A l’origine lobby désignait “une allée couverte dans un monastère”, puis un couloir et, de fil en aiguille, le hall ouvert au public dans une assemblée legislative. Aujourd’hui le lobbying fait allusion aux personnes qui fréquentent les allées du pouvoir pour essayer d’influencer les décisions des “décideurs politiques”.
Le lobbying est un domaine des relations publiques à la charnière entre intérêts économiques et decision politique. Défendre et promouvoir l’intérêt d’une enterprise, d’une profession, d’un secteur d’activité auprès des institutions publiques est non seulement légitime, mais participe à la démocratie.

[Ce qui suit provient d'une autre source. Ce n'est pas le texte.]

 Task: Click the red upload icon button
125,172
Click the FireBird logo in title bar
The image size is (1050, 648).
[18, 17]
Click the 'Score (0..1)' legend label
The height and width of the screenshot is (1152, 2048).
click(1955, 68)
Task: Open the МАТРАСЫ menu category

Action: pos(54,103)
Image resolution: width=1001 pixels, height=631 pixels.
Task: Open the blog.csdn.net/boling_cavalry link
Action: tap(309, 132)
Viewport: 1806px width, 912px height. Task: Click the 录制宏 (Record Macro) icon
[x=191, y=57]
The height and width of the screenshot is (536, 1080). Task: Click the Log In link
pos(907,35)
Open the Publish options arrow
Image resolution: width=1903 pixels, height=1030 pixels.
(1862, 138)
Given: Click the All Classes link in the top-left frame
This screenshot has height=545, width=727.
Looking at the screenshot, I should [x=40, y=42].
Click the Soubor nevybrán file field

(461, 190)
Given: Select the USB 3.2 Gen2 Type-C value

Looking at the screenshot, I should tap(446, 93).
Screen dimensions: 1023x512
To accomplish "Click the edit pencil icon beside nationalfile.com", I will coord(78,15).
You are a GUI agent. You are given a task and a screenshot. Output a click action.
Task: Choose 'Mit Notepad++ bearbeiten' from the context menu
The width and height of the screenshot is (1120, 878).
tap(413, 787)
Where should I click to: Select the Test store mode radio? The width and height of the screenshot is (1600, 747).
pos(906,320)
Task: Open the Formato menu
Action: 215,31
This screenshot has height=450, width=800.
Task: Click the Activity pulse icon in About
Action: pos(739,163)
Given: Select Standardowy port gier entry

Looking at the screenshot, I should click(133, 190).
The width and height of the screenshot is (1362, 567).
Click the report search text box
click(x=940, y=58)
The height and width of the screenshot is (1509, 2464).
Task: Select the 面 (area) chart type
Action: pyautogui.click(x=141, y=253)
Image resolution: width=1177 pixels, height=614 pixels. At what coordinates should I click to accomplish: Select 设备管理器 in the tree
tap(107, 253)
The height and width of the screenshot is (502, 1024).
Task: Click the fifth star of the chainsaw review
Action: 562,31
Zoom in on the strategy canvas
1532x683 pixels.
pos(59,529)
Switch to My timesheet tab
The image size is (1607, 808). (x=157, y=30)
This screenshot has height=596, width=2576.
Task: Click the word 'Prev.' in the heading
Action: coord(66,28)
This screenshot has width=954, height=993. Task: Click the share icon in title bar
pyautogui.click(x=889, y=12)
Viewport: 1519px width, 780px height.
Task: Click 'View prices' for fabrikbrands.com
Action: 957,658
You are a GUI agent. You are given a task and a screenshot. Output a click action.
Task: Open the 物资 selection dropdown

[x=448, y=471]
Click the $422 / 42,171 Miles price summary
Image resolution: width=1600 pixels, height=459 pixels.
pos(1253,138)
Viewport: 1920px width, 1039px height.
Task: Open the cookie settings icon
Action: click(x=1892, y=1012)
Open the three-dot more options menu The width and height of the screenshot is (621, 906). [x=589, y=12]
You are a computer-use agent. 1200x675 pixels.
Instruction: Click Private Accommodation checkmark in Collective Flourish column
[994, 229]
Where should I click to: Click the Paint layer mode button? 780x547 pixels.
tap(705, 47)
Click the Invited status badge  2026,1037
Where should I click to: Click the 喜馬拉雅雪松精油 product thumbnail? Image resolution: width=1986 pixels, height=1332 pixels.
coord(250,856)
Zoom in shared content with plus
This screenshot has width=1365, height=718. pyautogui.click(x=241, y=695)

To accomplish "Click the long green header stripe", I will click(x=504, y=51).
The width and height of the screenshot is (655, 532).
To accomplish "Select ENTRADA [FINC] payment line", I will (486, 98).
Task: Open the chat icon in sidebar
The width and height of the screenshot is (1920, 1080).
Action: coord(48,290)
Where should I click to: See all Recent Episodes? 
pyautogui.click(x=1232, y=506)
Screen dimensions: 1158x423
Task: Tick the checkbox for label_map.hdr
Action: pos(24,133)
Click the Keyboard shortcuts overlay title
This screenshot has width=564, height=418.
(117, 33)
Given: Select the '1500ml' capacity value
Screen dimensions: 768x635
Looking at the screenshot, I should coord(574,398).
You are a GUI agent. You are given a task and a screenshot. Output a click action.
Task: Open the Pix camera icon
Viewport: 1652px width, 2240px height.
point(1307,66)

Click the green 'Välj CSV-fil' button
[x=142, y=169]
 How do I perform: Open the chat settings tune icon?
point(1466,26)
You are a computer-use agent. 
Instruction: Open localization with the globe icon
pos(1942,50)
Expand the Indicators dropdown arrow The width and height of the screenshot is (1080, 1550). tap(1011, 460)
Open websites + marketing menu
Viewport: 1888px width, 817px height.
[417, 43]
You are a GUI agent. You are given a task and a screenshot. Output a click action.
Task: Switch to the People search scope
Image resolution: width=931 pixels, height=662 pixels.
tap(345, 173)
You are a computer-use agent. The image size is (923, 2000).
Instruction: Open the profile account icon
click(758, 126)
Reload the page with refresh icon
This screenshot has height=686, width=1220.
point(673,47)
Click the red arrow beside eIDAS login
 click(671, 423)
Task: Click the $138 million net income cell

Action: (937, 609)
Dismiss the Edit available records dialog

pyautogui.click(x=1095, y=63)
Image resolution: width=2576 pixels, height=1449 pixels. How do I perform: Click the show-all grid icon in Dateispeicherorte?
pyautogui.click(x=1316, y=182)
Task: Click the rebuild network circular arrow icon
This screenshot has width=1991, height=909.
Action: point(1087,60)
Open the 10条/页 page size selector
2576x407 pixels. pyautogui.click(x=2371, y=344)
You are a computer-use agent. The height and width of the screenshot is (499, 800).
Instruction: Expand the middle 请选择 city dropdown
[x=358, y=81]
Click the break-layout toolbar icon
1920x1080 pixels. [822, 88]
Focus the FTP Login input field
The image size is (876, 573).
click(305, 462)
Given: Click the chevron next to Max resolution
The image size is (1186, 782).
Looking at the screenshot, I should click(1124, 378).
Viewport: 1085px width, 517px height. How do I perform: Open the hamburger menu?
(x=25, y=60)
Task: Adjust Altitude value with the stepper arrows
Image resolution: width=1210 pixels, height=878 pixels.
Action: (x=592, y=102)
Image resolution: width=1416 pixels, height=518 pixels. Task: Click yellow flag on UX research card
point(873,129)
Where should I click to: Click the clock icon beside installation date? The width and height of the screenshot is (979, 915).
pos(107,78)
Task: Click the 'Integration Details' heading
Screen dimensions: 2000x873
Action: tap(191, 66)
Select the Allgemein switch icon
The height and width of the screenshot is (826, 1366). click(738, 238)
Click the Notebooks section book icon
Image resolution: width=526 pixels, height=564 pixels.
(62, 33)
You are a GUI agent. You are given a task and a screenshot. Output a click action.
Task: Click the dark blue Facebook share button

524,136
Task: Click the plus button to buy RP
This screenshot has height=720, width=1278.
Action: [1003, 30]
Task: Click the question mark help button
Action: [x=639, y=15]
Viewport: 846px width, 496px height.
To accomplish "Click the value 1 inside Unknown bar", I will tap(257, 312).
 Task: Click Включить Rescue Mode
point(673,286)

Aujourd’hui ce sont aussi les citoyens, réunion en associations pour défendre l’environnement, le cadre de vie ou le consommateur, qui peuvent chercher des appuis et négocier des alliances pour s’opposer aux diktats politiques. Comme les relations publiques doivent se fonder sur la transparence et travailler sur de l’information en bannissant la propagande, le lobbying doit avancer à visage découvert en rejetant le chantage et la corruption.
Le lobbying “c’est l’outil de dialogue par lequel l’homme de l’art informe l’homme de loi des conséquences de ses décisions” (Cyril Pereira).